Option 2: Buying the Car Personally

You buy the car in your own name and the company reimburses you for the business-related portion of its use.

Pros of Personal Ownership

  • No FBT: This is the single biggest advantage. You completely avoid the tax, complexity, and administrative headache of FBT returns.
  • Simplicity: You use one of two straightforward ATO-approved methods to claim expenses: the Cents per Kilometre Method (simple, up to 5,000 business km) or the Logbook Method (claim the business-use percentage of all your actual car expenses).
  • Personal Asset: The car is yours. When you sell it, the proceeds are yours personally and generally free of Capital Gains Tax.

Cons of Personal Ownership

  • No Upfront GST Claim: As an individual not registered for GST, you cannot claim the GST on the car’s purchase price.
  • Partial Deductions Only: You can only claim the business-use percentage of the running costs, not 100%.
  • Record Keeping Still Required: The logbook method requires the same diligent record-keeping of expenses and usage as the FBT logbook method.

A Quick Comparison

FeatureBuy Through CompanyBuy Personally & Claim
OwnershipCompany owns the asset.You own the asset.
GST on PurchaseYes, company claims GST credit.No, you cannot claim GST.
Expense DeductionsCompany claims 100% of all costs.You claim the business-use % of costs.
The Big TaxFringe Benefits Tax (FBT) on private use.No FBT.
Best For…Very high business use (>90%), or for “workhorse” vehicles that are FBT-exempt.Low-to-moderate business use, or if you want to avoid FBT complexity.

Special Cases: “Workhorse” Vehicles

The ATO provides an FBT exemption for eligible commercial vehicles like utes and vans not designed principally to carry passengers.

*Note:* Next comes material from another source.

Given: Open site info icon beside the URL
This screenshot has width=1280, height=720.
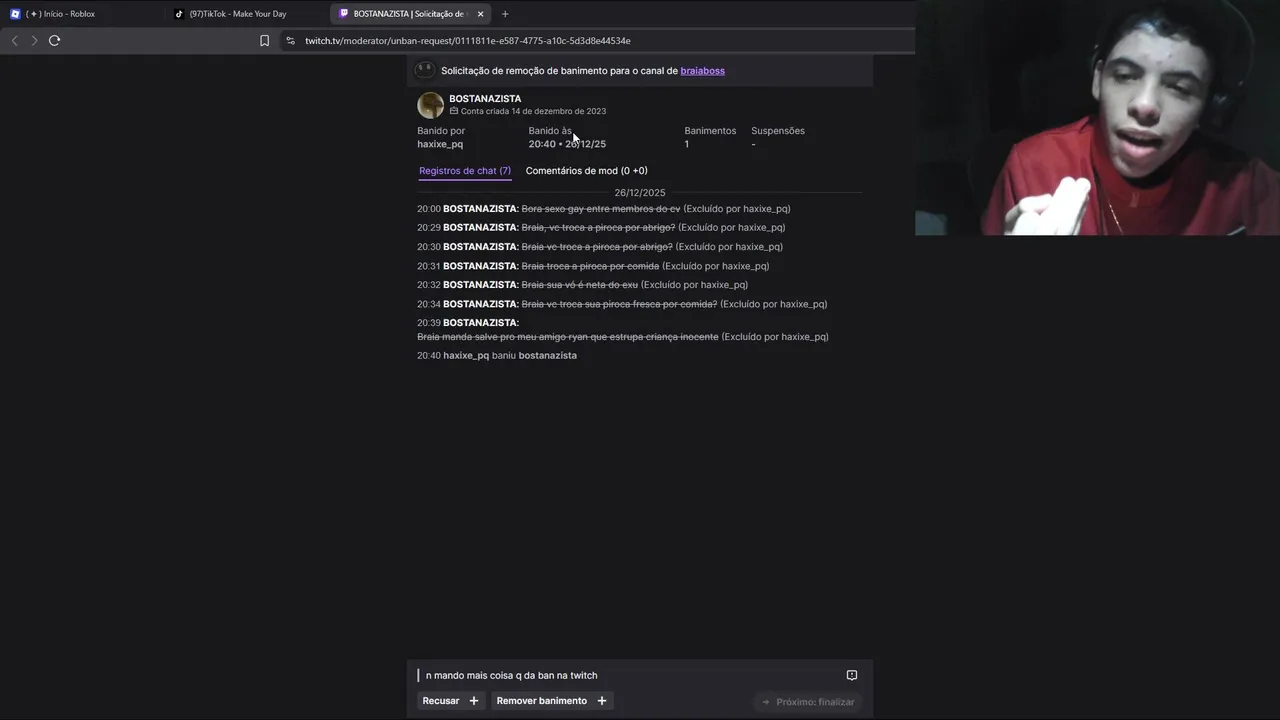Looking at the screenshot, I should (x=290, y=41).
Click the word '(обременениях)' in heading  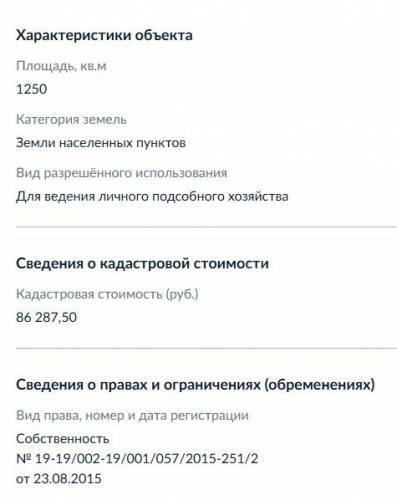tap(320, 385)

If private use of such a vehicle is minor, infrequent, and incidental, it can be fully FBT-exempt, making company ownership highly attractive for these types of vehicles.

Conclusion

The right choice is a numbers game. For most directors with mixed personal and business use, the cost and complexity of FBT often make personal ownership the simpler and more financially sound option. However, for vehicles with extremely high business use or for FBT-exempt “workhorse” utes, company ownership can be more tax-effective.

Always get your accountant to model both scenarios based on the specific car you want to buy and your estimated business-use percentage. This tailored calculation will give you the definitive answer for your business.